WHAT THE EXERCISE ASKS. Please restate the data that follows word for word, with the pictures left out.

RECORD EXTRACTS.
<<<<

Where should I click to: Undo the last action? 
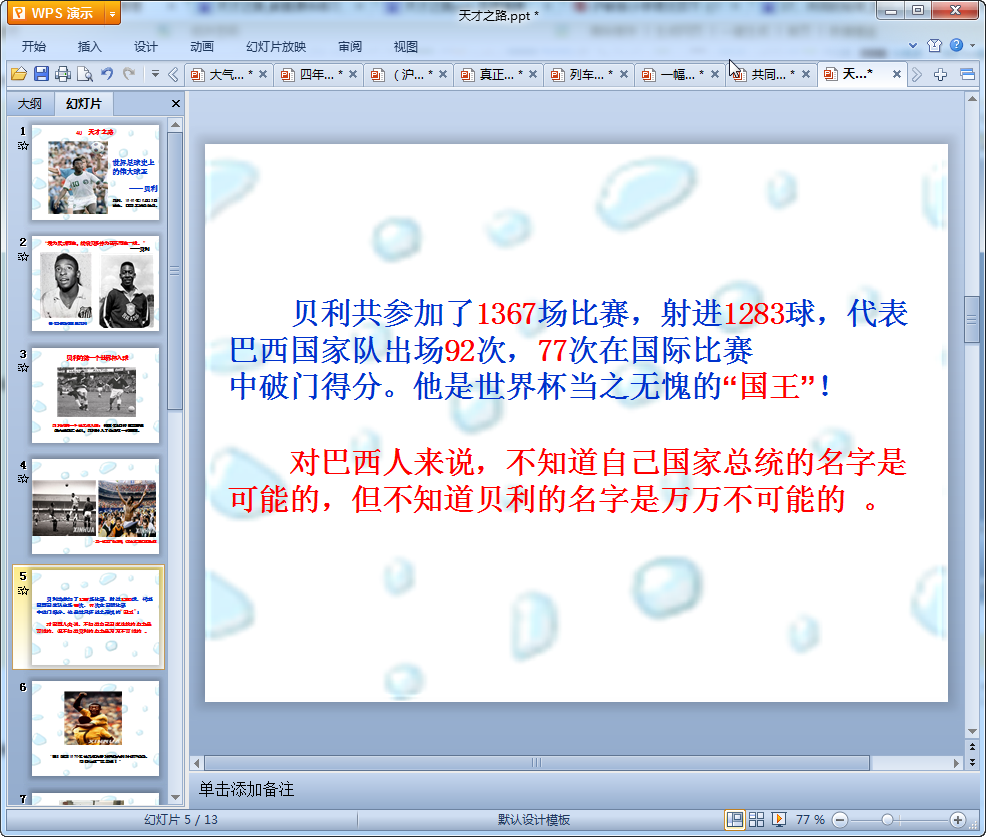(x=107, y=74)
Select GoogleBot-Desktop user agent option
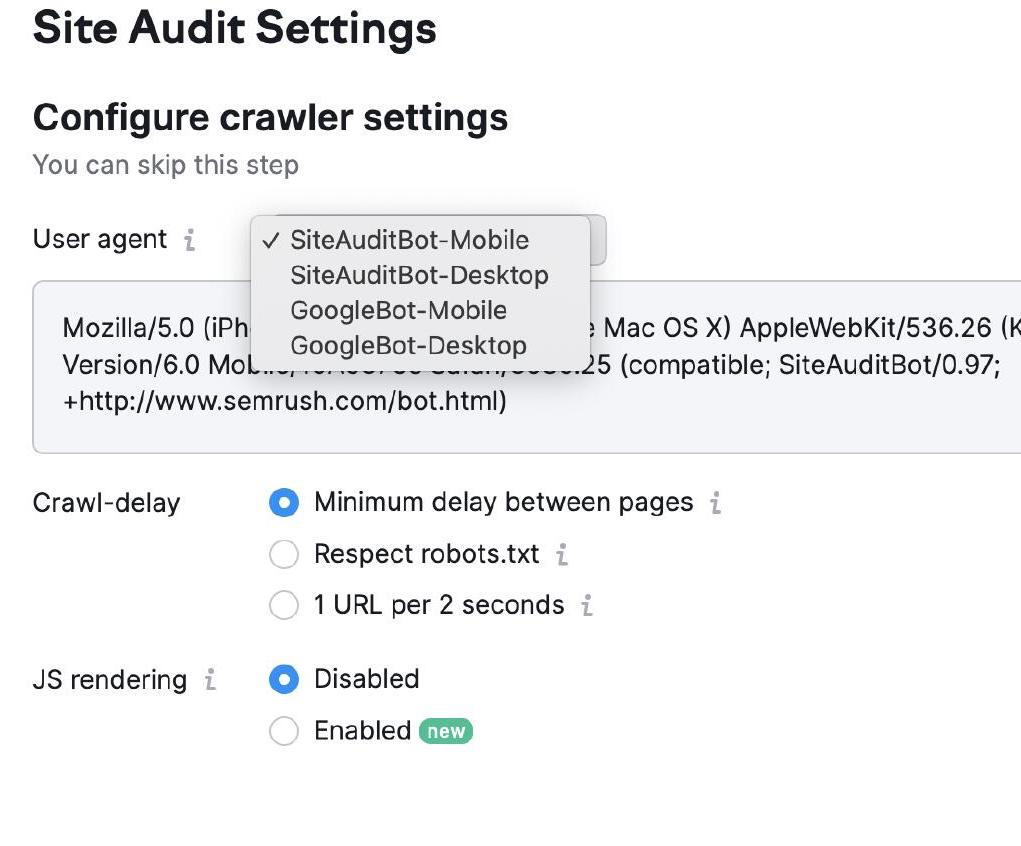This screenshot has width=1021, height=846. [408, 345]
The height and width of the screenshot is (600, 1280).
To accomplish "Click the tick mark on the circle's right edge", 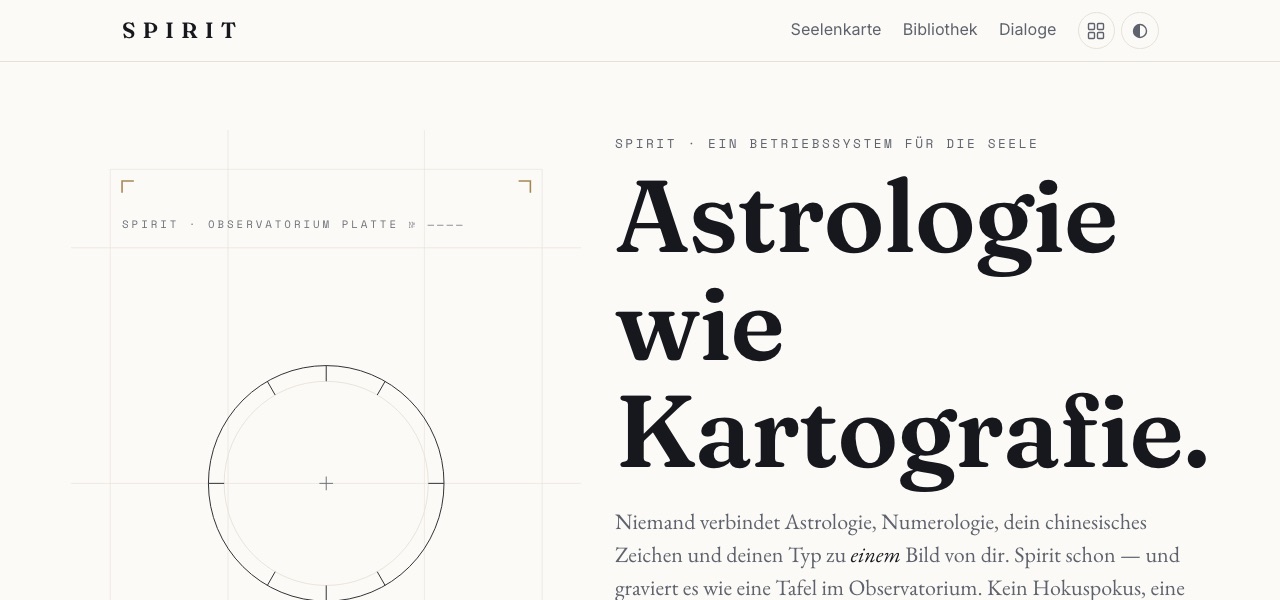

>>>>

RESULT.
Where should I click to: Undo the last action? 
(x=107, y=74)
Select GoogleBot-Desktop user agent option
This screenshot has width=1021, height=846. [408, 345]
The height and width of the screenshot is (600, 1280).
To accomplish "Click the tick mark on the circle's right edge", 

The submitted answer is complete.